Sunday, May 07, 2017

No More Empty Promises

In this June's General Election the various politicians will put forward their views as to how they intend to make our lives a lot better if we elect them. At every opportunity they will have quoted facts and figures, belittled their opponents and made the usual mundane promises. All we will do is ask you to think, and perhaps encourage you to begin using the most subversive word in the English language -"Why?"

Millions of workers will vote Labour on June the 8th in the next election but the tradition of blind allegiance to the Labour Party is on the decline. The Labour Party politicians are worried by the mass exodus of voters from their ranks. Having in the past gained working class allegiance by the most sickening opportunism, the Labour Party is now viewed as no more capable than any others of eradicating the inherent ills of capitalism. There are still those who believe that Labour is, or could be, a socialist party. Indeed, Labour's enthusiastic activists are workers, often young and energetic, who are fired by the illusion that a Labour government will one day do something about establishing socialism.  The transformation of the Labour Party into a genuine socialist party is always just about to happen.  In many respects, the hatred of the iniquities of the present social order and the sincere pursuit of "something different" is to be admired; it is also proof of the socialist contention that capitalism is doing the job of creating class conscious workers for us.

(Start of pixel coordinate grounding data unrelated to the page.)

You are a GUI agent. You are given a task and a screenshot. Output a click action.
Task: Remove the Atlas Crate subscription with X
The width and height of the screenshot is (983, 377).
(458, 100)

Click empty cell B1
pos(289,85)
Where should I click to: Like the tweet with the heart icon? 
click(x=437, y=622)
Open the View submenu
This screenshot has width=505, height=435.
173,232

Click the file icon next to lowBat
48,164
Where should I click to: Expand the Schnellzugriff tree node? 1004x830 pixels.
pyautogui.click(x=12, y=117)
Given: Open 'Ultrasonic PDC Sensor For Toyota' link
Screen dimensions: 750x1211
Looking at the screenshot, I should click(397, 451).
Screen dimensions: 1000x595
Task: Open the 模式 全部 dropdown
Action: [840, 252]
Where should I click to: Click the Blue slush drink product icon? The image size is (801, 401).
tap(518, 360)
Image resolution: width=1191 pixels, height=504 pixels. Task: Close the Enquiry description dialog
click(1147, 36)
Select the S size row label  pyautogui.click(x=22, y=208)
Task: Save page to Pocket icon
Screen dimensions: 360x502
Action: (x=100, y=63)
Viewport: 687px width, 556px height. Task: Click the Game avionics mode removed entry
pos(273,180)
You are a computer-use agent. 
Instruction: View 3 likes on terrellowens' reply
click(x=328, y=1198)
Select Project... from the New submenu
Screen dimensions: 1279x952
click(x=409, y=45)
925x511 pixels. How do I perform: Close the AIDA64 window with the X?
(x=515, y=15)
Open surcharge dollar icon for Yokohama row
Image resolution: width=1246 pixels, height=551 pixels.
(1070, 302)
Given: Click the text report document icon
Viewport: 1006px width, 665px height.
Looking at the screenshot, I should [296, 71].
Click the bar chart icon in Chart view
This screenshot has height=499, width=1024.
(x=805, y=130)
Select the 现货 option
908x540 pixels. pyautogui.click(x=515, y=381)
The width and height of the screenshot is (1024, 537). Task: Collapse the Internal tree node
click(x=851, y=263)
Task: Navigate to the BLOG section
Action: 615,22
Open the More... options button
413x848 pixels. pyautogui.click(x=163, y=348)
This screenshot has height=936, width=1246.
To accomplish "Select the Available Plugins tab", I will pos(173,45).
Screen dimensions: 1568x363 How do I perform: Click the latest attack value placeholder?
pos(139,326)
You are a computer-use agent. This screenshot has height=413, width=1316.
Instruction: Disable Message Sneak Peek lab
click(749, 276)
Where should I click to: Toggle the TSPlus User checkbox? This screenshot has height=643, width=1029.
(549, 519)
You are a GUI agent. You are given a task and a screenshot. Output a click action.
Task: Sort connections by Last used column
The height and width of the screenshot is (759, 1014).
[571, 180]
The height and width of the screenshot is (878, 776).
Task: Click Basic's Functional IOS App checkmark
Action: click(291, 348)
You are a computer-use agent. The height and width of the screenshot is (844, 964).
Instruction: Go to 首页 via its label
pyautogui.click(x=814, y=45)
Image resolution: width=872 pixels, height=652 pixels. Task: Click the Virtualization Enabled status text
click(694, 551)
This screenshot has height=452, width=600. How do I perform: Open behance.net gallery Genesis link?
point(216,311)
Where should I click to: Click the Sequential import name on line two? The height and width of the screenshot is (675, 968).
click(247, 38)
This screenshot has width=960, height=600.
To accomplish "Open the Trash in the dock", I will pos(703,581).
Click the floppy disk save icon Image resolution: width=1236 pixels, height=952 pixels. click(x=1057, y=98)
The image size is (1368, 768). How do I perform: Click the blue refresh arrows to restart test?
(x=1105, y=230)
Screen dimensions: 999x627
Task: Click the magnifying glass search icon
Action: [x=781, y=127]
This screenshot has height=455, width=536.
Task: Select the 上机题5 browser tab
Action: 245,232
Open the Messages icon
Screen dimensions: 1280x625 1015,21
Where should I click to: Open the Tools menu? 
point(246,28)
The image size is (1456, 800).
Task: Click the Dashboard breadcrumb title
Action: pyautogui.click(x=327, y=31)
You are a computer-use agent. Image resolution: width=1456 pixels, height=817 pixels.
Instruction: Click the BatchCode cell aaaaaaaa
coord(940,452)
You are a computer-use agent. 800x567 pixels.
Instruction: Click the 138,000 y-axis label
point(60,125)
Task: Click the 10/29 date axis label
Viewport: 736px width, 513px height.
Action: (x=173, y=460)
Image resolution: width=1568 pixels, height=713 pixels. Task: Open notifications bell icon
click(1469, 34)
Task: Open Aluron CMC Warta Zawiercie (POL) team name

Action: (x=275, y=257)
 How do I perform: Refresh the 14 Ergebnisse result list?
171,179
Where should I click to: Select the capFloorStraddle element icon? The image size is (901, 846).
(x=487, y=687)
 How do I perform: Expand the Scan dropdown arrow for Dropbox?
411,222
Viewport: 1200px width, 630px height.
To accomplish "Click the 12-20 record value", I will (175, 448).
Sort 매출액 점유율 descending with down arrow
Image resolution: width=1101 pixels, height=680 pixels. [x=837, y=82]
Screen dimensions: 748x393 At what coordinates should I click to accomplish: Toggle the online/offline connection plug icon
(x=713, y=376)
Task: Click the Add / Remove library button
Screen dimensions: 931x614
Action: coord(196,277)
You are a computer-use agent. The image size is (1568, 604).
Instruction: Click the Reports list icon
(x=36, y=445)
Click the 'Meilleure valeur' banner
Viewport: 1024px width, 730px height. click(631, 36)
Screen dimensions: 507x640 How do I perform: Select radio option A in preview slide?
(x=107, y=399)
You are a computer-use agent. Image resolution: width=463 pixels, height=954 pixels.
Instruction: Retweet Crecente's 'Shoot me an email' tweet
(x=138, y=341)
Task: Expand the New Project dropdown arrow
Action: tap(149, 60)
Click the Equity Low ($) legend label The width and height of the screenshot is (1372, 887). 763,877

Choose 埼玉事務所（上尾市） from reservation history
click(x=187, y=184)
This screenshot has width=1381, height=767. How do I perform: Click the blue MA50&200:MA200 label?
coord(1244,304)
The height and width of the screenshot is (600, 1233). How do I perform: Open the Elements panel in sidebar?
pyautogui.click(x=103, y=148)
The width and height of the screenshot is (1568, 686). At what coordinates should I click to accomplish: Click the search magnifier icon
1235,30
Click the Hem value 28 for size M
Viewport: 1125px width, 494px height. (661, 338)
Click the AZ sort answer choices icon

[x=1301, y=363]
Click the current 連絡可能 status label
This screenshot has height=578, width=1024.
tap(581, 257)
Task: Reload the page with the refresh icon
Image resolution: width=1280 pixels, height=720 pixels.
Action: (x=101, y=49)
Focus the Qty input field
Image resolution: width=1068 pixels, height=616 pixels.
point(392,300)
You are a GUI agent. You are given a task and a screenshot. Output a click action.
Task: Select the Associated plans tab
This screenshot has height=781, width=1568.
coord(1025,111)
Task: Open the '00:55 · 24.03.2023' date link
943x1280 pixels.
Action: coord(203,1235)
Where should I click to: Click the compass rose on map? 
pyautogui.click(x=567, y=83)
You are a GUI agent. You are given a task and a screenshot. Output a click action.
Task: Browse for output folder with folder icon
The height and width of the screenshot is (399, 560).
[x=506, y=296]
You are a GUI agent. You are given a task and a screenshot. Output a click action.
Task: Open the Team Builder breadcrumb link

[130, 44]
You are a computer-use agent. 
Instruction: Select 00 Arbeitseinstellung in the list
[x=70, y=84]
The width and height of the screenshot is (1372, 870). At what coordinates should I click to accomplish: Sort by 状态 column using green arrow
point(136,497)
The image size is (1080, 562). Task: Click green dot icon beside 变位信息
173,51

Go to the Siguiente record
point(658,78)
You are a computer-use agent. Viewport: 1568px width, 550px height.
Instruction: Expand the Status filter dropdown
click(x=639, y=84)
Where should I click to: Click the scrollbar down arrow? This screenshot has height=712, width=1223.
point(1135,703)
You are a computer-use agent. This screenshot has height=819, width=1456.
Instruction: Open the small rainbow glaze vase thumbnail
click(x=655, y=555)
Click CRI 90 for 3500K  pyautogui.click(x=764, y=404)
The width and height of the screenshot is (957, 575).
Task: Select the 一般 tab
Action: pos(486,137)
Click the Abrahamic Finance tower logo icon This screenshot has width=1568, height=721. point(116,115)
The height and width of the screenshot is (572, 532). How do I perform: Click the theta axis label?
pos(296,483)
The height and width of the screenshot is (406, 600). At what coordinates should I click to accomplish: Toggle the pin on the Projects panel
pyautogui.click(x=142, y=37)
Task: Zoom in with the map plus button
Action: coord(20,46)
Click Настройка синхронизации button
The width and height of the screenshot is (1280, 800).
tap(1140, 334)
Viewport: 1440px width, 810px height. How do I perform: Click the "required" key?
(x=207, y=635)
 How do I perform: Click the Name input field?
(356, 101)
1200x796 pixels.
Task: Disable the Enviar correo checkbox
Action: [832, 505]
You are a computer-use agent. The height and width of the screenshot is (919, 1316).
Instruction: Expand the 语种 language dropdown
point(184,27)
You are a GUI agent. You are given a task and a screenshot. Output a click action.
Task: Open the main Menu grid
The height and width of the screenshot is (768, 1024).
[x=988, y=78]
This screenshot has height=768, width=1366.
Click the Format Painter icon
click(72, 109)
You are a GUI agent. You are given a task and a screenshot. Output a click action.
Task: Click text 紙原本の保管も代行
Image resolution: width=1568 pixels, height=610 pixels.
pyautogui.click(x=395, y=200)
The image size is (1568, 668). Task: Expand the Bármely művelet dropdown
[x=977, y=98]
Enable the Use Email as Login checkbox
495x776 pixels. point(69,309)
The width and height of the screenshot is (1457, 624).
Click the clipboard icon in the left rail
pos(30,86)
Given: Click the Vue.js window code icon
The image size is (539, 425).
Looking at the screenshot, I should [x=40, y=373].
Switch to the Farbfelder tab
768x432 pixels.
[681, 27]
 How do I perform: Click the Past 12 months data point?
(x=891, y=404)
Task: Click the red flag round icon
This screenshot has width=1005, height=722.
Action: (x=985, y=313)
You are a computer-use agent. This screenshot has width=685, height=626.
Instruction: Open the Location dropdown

But the militancy of Labour's Leftist activists is misdirected; their conception of socialism is vague at best. Support for the Labour Party in the misguided belief that this is support for socialism leads inevitably to disillusion; the ranks of political apathetic are filled by more than a few workers who wasted their energies "fighting for socialism".  Labour supporters like to forget; a qualification for allegiance to the Labour Party is a short memory. But under Jeremy Corbyn, we are told, all will be different.  The Left sees in it reason to anticipate "socialist" policies from a Corbyn-led government. To elect another reforming Labour government promising to make a better society for the workers while jumping to every demand of the profit system would be a tragedy for those who desire a peaceful, united, free society.  There can be no socialism without conscious socialists; it is time to give up hope in the sterile fantasies of Jeremy Corby reformists — it is time to take socialism seriously. The Socialist Party has a conception of socialism which is fundamentally different from any form of capitalism.  The Socialist Party is serious about changing society. Unlike the Labour Party, we understand what capitalism is and how it works. 

Workers generally have nothing to gain from supporting Labour. Nevertheless, they, of course, still need to take political action to solve their problems. The question is: what sort of political action? To suggest setting up another party along the lines of Labour is ludricous. For the Labour Party, by its very nature, was doomed to failure from the start.  The Labour Party’s view of society at its foundation was not an economic analysis of capitalism. The capitalist system was bad because it was run by hard-faced politicians who were indifferent to social evils, and not because of its economic laws which placed the pursuit of profit above all else. Therefore, the solution to the problems of society lay in removing these men from; office and replacing them with a more decent set who would, by reforms, abolish the poor, feed the hungry, etc. This was a denial of reality. No party, however well-intentioned, could hope to spirit away the essential basis of capitalism, whilst at the same time acting as custodian of that very system. The only option was to change society in a revolutionary way and this was rejected out of hand by the Labour Party. The Labour Party from the beginning shied away from the fact that the working class’s interests were diametrically opposed to those of the capitalists. The emphasis placed upon working within the capitalist system, meant that the Labour Party was open to all sorts of social engineers and cranks, well-to-do philanthropists, and out-and-out careerists who saw in the Labour Party a meal-ticket. A direct result of the influx of the intellectuals and managerial types ousted working people from the representative positions in the party.  In the origins of the Labour Party we can see the seeds of future failures.  It sought to win votes on the basis of social reform and not social revolution. Any socialists who might exist in the Labour ranks are swamped by non-socialists, who dictate the party’s course along essentially reformist and capitalist lines. Any notion that once into office the Labour Party could take the capitalist dog for a walk has been subsequently shown to be false. The dog has taken them for a long walk down the road of power politics and social evils.

It has failed to protect the interests of the working class—and has in fact done just the opposite—not through any lack of sincerity but because any party that takes on the task of governing under capitalism must face the fact that capitalism is a class system and that it runs on profits. Governments must protect this system so that inevitably they are brought into conflict with the working class. This was the whole  fallacy of Labourism. It held that a party of workers could run capitalism differently from a party of businessmen or landowners. But, as experience has shown, they cannot. Labour MP's are not elected on a Socialist (many are now too scared even to use the word in their vote-catching campaigns) but on a reform programme. Returned to power all they can do is to govern, to keep capitalism going. In the process even mild reform plans and links with workers' organisation go by the board.

What is needed is not another Labour Party, Corbyn-led or otherwise, but a proper socialist party: a party that is opposed to capitalism: a party that takes its stand on the interests of workers elsewhere; a party that struggles for socialism and nothing less. Such a party already exists - the Socialist Party.